Она попыталась вызвать у него ответную улыбку, но он только мрачно смотрел на нее.
– Обещайте мне не иметь дела с Бисли, – сказал он. Она подняла руку и положила растопыренные пальцы ему на губы.
– Давайте на этом закончим. Давайте не будем больше ссориться сегодня ночью. Я просто смертельно устала от ссор. – Она усмехнулась. – Особенно когда вы совершенно не правы.
Он схватил ее за запястье и заглянул в глаза. Глубоко в его глазах таилась, кажется, боль. Но лицо его ничего не выражало.
Она слегка потрясла головой.
– Не нужно больше ничего говорить, – сказала она. – Прошу вас, Джеймс, не нужно больше ничего говорить.
Днем она презирала себя за то, как неизменно отдавалась его любовной игре, за то, что научилась принимать участие в этой игре и получать от нее удовольствие. Она презирала себя за то, что так охотно соглашалась утолить его потребность в ней.
Но ночью не существовало ничего, кроме Джеймса и его неспешной, умелой любовной игры. И ее желания прикасаться к нему и чтобы он к ней прикасался, желания любить и быть любимой. Она научилась быть в постели обнаженной и не смущаться даже при горящих свечах; научилась, где и как прикасаться к нему, как возбуждать его, как усилить его наслаждение, когда он был в ней. Она научилась двигаться так, чтобы увеличить свое собственное наслаждение, довести напряжение до высшей точки, а затем отпустить, позволяя Джеймсу довести ее до экстаза.
И вот вместо того чтобы продолжать ссору, они принялись медленно ласкать друг друга и нашли в телах всю гармонию, всю правоту, которой не было в остальных сторонах их жизни.
И Мэдлин, лежа под мужем и двигаясь в одном ритме с ним в те минуты, когда их желание взметнулось на вершину, как всегда не думала ни о чем, кроме как о ласкающем ее мужчине, ей хотелось произносить его имя снова и снова.
Джеймс, Джеймс…
Но как всегда, у нее еще оставалось немного рассудка, немного гордости, чтобы понимать: если она это сделает – она себя унизит. Потому что сейчас он знает только, что она испытывает к нему телесную тягу, как и он к ней. Этого не скроешь, и она не пыталась это скрыть. Но если она хотя бы один раз произнесет его имя во время ласк, он все поймет. И поймет, что в его власти превратить ее в рабыню.

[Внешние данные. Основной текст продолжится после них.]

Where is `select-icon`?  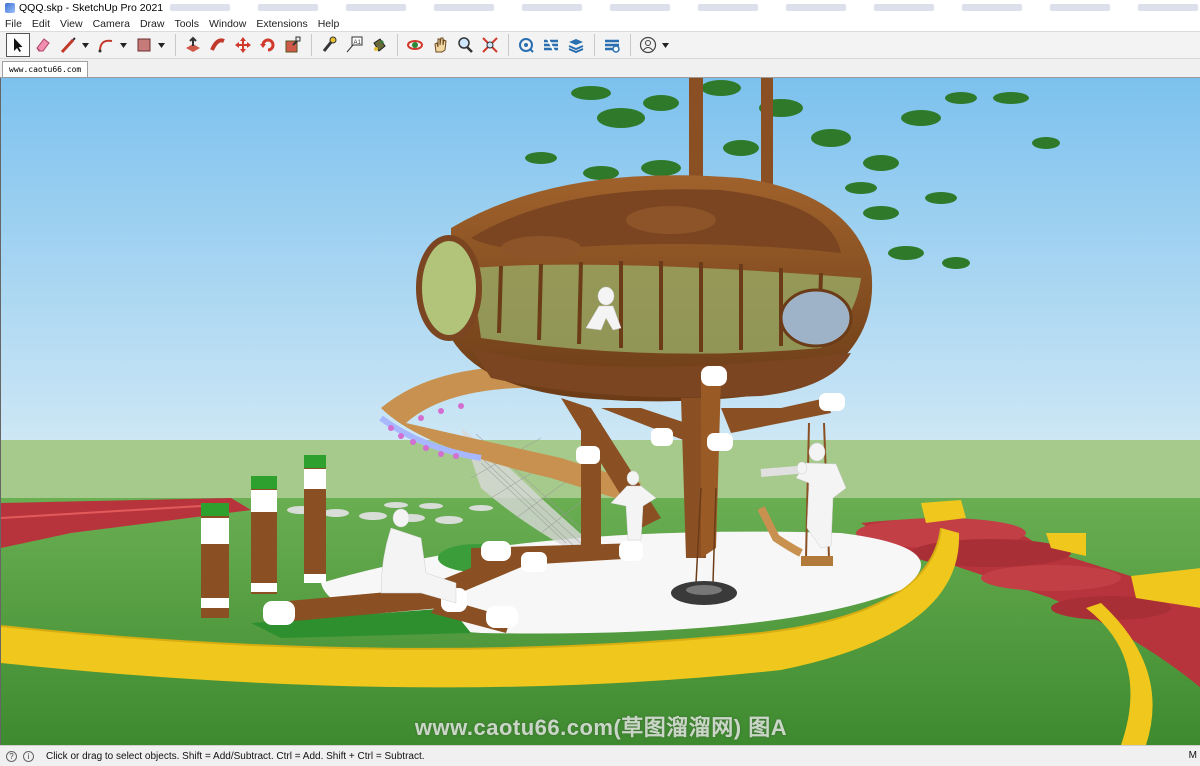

Она скорее умрет, так и не выказав свою любовь, чем станет его рабой.
И так они кончили свою любовную игру, не произнеся ни слова. И когда он лег, устремив взгляд на полог над их головами при мерцающем свете одинокой свечи, она лежала, отвернувшись от него, уставившись на тени.
Оба они были удовлетворены и хотели спать. Оба снова стали очень одиноки и несчастны.